How many passes are enough? This is a question of skill and taste, which will not be discussed here. (At some point, I will revise and post an essay on this written a few years ago.) VINCI does, however, allow the language designer to change the number of passes and their starting fields. Furthermore, the passes may be separately defined for each tree root. For example, the R_3 sentence may be produced using two passes with initial expressions in fields 5 and 6, while R_7 may use three passes with initial expressions in fields 22, 23 and 24.

In one application we have used this to produce both orthographic and phonological representations of the same sentence.
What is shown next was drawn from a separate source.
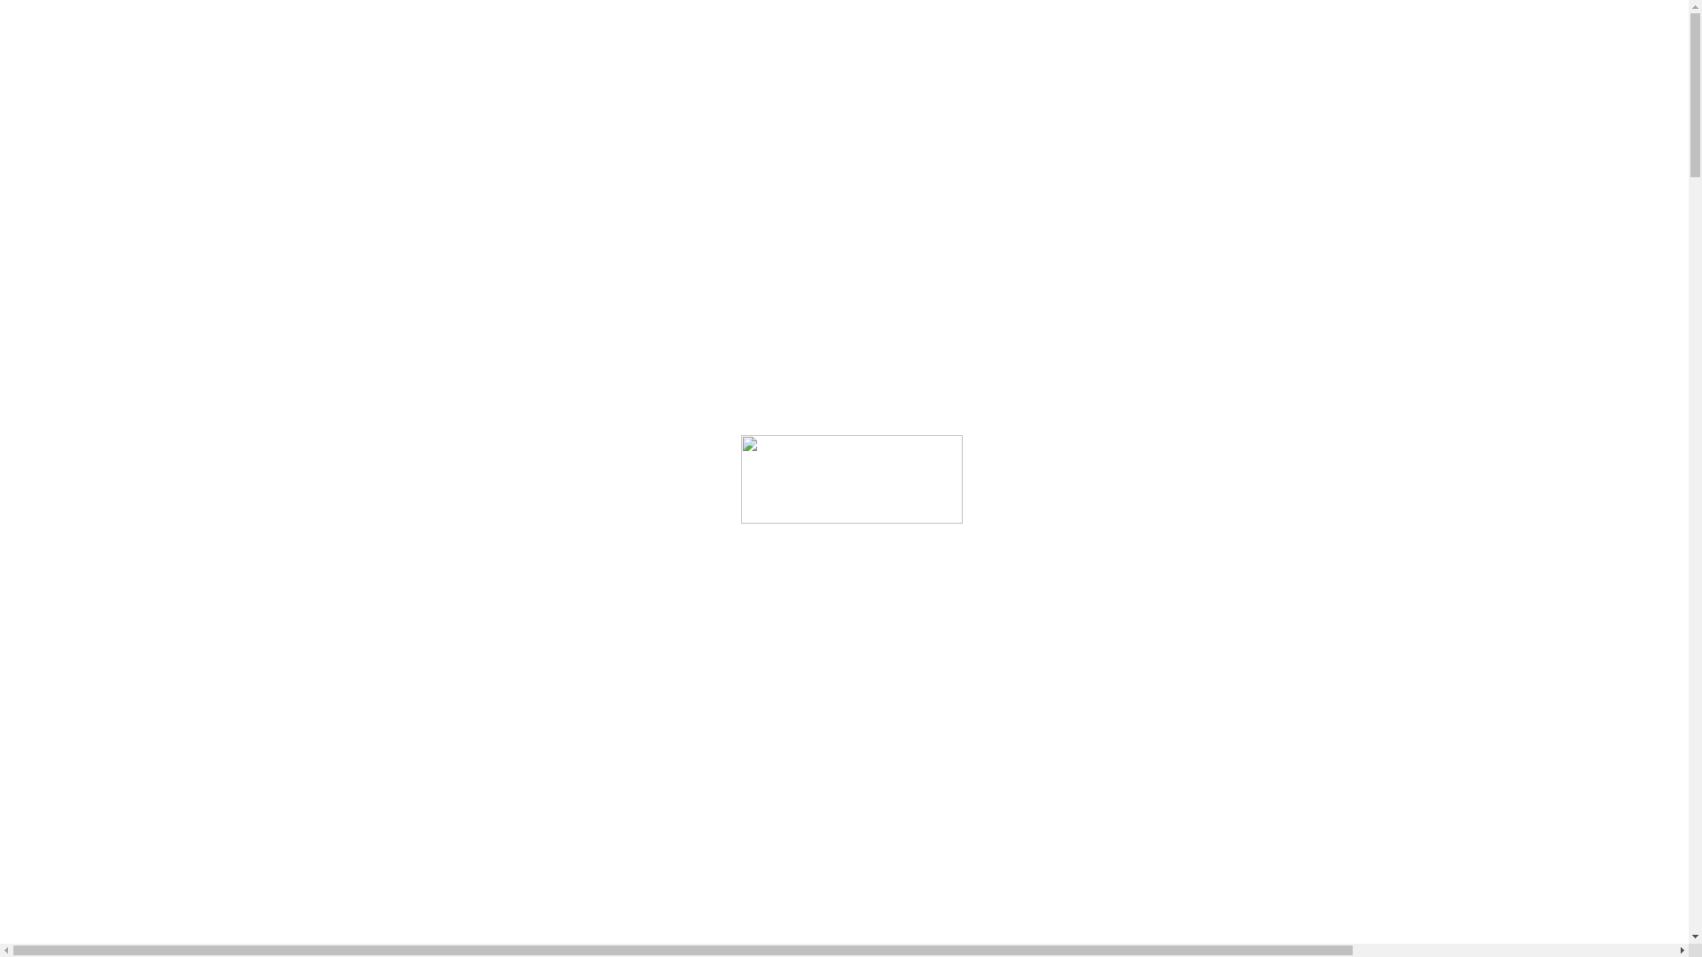 The height and width of the screenshot is (957, 1702). I want to click on 'Zoek bedrijf', so click(43, 250).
Orthographic expressions, stems and initial expressions were stored in one set of lexical fields, phonological ones in another. All that is required is that two tree roots produce identical trees, but with the morphology process initiated by different expressions in the two cases.

Post-morphology

With the completion of the morphology process, the syntax trees are in their final form, and VINCI enters its post-morphology phase. Basically this gathers the leaf node words of each tree into a a single string separated by spaces to form a generated sentence. Some small matters remain to be resolved.
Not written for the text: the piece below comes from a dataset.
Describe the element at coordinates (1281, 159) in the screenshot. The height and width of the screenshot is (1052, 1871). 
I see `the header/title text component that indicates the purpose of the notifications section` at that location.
One is the removal of certain spaces. If, for example, the French pronoun "je" is elided to "j'" before a verb beginning with a vowel, say, "ai", the form of the output should be "j'ai", not "j' ai", the space being eliminated.

To achieve this, we make use of the space-eater, the circumflex character ^, which is treated as an alphabetic character in any object language. If this character appears in any final string, it devours all spaces adjacent to it and then disappears. Thus the elided form of "je" should be "j'^".

Punctuation

There are two ways for VINCI to punctuate the generated sentences.

One is simply to remember that VINCI is embedded in the ivi Editor, and to use the features of the Editor to add whatever punctuation is appropriate. If desired, one can combine the keystroke which triggers generation and the sequence of operations which add the punctuation into a single ivi function. The function key will then generate punctuated sentences.

The other is to regard pieces of punctuation as "words" in a separate word category, and arrange for the syntax rules to add punctuation nodes as necessary. A typical lexical entry might be:


    "^."|PUNCT|period||#1||

The space-eater will ensure that the period is joined to the preceding word.

The same approaches apply to capitalization based on syntax. Capital letters at the start of proper names in languages such as English appear as such in the lexicon, and require no special action. Some languages, however, require capitalization at the start of sentences. This can be handled by ivi editing operations. Alternatively VINCI provides a capitalizer, the backquote character, which may be treated as a punctuation symbol and placed as a "word" at the start of the tree. During the post-morphology phase, this symbol capitalizes the letter following it in the generated sentence and then disappears.

This symbol violates our attempts to keep VINCI independent of the object language. The conversion of lowercase letters to their uppercase equivalent assumes a certain relation between the bytes which encode them, which in turn relies on the properties of the ISO 8859-1 encoding.